Demokratik bir seçimle iktidara gelen Muhammed Mursi cumhurbaşkanlığına seçildikten sonra hızlı bir şekilde devlet kurumlarını özellikle asker ve muhalefet üzerinde baskı ve caydırıcı operasyonlar yapmaya başladı.Yeni parlamentonun seçimine kadar bütün yasama yetkilerini kendi üzerine aldı.Basın üzerinde sürekli gözaltılar ile basın kurumuna karşı tutumlar sergiledi.kendi rejimini uygulamak üzere süratle anayasa değişikliğine gidildi.Muhalefet üzerinde kaos yaratacak tutumlar içerisinde bulunarak otoriter rejimini kurma içerisinde bulunuldu.Dolayısıyla halk üzerinde ve kurumlar içerisinde diğer taraftan yargı üzerinde baskı ve tek taraflı yetki ile kontrol etmeye çalışmıştır. 3temmuz 2013 de Anayasa değişiklipinin geri çekilmesini isteyen halk hareketinin etkisi ile general Adülfettah sisi(Savunma bakanı) liderliğinde gerçekleştirilen darbe ile sisi devlet başkanı olmuştur.Mısır tekrar darbe iktidarı ile karşı karşıya kalmıştır.Demokratik yollarla iktidara gelen Mursi halk,yargı ,basın ve muhalefet üzerinde baskıcı bir vesayet kurmaya çalışması aynı düşünce ve zihniyetteki darbecilere zemin hazırlamıştır.Dolayısıyla darbeci iktidar ile Mısır’ın antidemokratik yönetimine sebep olmuştur.

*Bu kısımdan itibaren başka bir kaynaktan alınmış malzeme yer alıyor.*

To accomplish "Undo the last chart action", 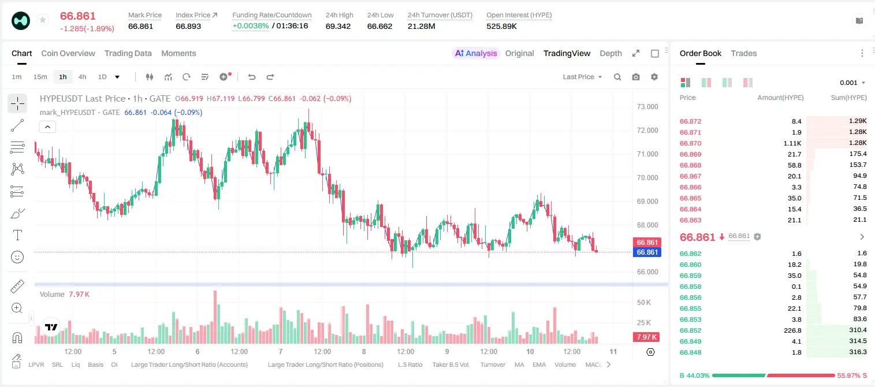I will pos(251,77).
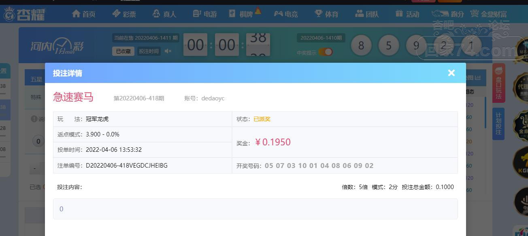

Yukarıda belirtildiği gibi mısırın demokratik seçimler sonrası 2011 de Muhammet Mursi’nin iktidara gelmesi akabinde 2013 de askeri darbe ile sisinin iktidara gelmesi mısır daha geniş anlamda Arap dünyasında demokratikleşme alanında çok ileri gidilememiştir.siyasal katılımcılık,bireysel özgürlükler,demokratik eşitlik alanında ve yargı bağımsızlığında mısır ve diğer Arap ülkeleri de gelişme gösterememiştir.
Monarşi ve otoriter ve kısmen totaliter yönetim bensinmiş olup,teknolojik,siyasal ve demokratikleşme ve yargı bağımsızlığı alanında dünya ile entegre olunamamıştır.
Siyasal iktidarın baskıcı ve tek parti ve seçkin zümre ile yönetilen ülkelere bakıldığında ekonomik,teknoloji ve bilim alanında gelişme olmamıştır.Bu tip ülkeler ülke kaynakları dış güçler tarafından kontrol edilen ve dışa bağımlı halde kendini idame ettirmektedir.Diğer yandan ülkede hukuk ve adaletin seçkin zümrenin kontrolünde olduğunu net olarak görebiliriz.Dini inançlar kutsal kitap da ki ilahi emirlerin dışında yorumlanarak toplumun inançları yıpratılıp seçkin siyasi iktidara yönelik yorumlarla toplum üzerinde algı oluşturularak biat ve itaat kültürü oluşturulma yönünde adımlar atılmıştır.Mursi iktidarın da bunu net olarak görebiliriz.Aynı zamanda dini inançların toplum içerisinde siyasal otorite ile birlikte hareket eden tamamen din dışı hareket eden dini paralel yapılanmalar( dış destekli olanlar en tehlikelilerdir) ülke içerisinde illegal örgütlenmeler ile ülkenin eğitim,ekonomik ,sosyal,hukuk alanında gelişmesine engel oluşmuşlardır.
Mısır , Libya,Suriye,ırak ve diğer Arap ülkeleri hukuk devletinden uzak eğitim, ekonomik,teknolojik ve sanayi olarak dışa bağımlı yöneten seçkin zümre kurum ve kuruluşlar üzerinde itaat ve biat oluşmasını sağlayarak yönetilen halkın dış dünya ile irtibatını keserek ülke içerisinde kendi dünyalarını oluşturmuşlardır.